Royal Doulton is passionate about good design which can span generations and that combines modernity with tradition to create pieces that you want to live with. In partnering with the UNSW Art and Design school Royal Doulton is able to nurture and support the designers of tomorrow. The brief, “Wild Geometry” invited entrants to explore and deliver creative concepts through research into the Royal Doulton brand and taking inspiration from nature. Students were asked to develop design concepts for homeware and interior objects in metal, textile or ceramics supported by concepts for a retail display and point of sale design, product packaging and Royal Doulton brand identity collateral.


Georgina Garrity, Annie Kuang, Sherli Liu, Tulla Carson, Joseph Turrin and Kate Perkins.

The brief was answered by an overwhelming 45 students with superior examples of good design across a broad range of disciplines. Entries were carefully evaluated by an influential panel – UNSW senior lecturer Rod Bamford, prominent design writer Penny Craswell, e-retailer Temple & Webster’s Kate Perkins and Georgina Garrity General Manager Sales & Marketing Royal Doulton Australia – who devoted great care and attention while voting each entry. Judges considered the designs aesthetic appeal, its commercial viability, the process, and overall response to the brief. Following a lengthy process due to the high calibre of submissions, four finalists were selected with one winner, a special commendation and two runner ups awarded.
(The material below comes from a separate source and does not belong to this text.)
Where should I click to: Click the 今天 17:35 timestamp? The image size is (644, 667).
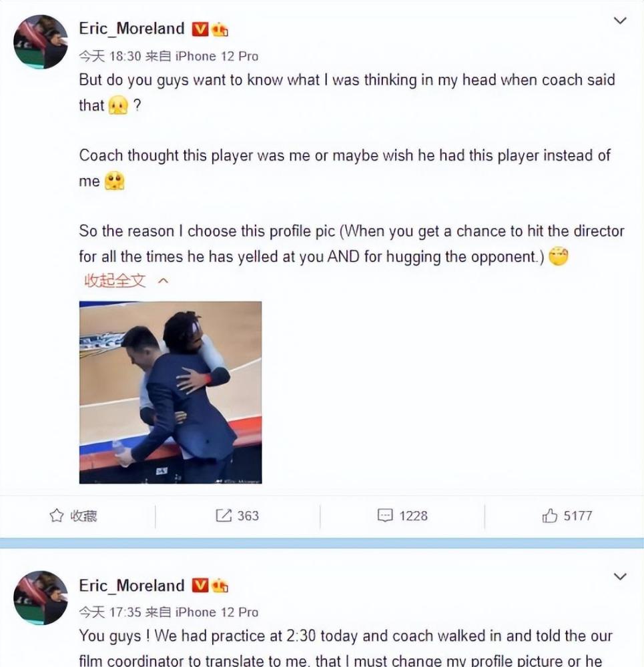[x=110, y=612]
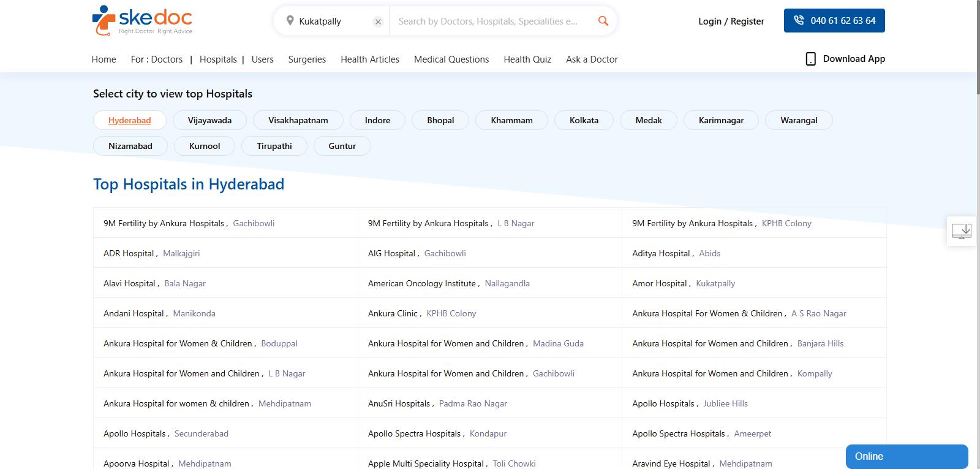
Task: Click the skedoc logo
Action: (141, 20)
Joseph Turrin, a 3rd year Bachelor of Design student majoring in Ceramics and Textiles was the recipient of the Royal Doulton and UNSW Art & Design Award for 2016. Joseph received the highly coveted four-week internship at the Royal Doulton Design department in Staffordshire, United Kingdom including travel, accommodation and expenses.

Joseph’s winning entry, “Ripples” was inspired by the natural markings of water on the environment which was explored and expressed in hand textured patterns. The collection featured serveware and decorative statement pieces made from high quality paste porcelain. Joseph’s passion and interest in art and design came at a young age through the work of his mother and father who owned the local antiques and homewares business in the small rural town of Dungog.

Joseph Turrin holding a pitcher from his collection, ‘Ripples’.

Highly commended was Annie Kuang, fourth-year Bachelor of Media Arts student at UNSW Art & Design with her submission “Phase”. Fascinated by all forms of art and design, Annie was inspired by water and it different properties. “Phase” is a fascinating, sculptural collection that translates the many unique features of water into tangible homeware objects for drinking tea.

Phase by Annie Kuang

Finalist Tulla Carson, currently undertaking her final honours year, submitted the engaging collection “Vessels for Change”. The collection provokes conversation and thought around our connection to place, environmental impact and individual wellbeing.

Vessels for Change by Tulla Carson.

Bachelor of Design student, Sherli Liu, was the second finalist with her submission “River”. Inspired by Charles Eames’ theory that “Design is a plan for arranging elements in such a way as best to accomplish a particular purpose,”Sherli created an intimate collection of pieces that were the perfect embodiment of purpose and functionality.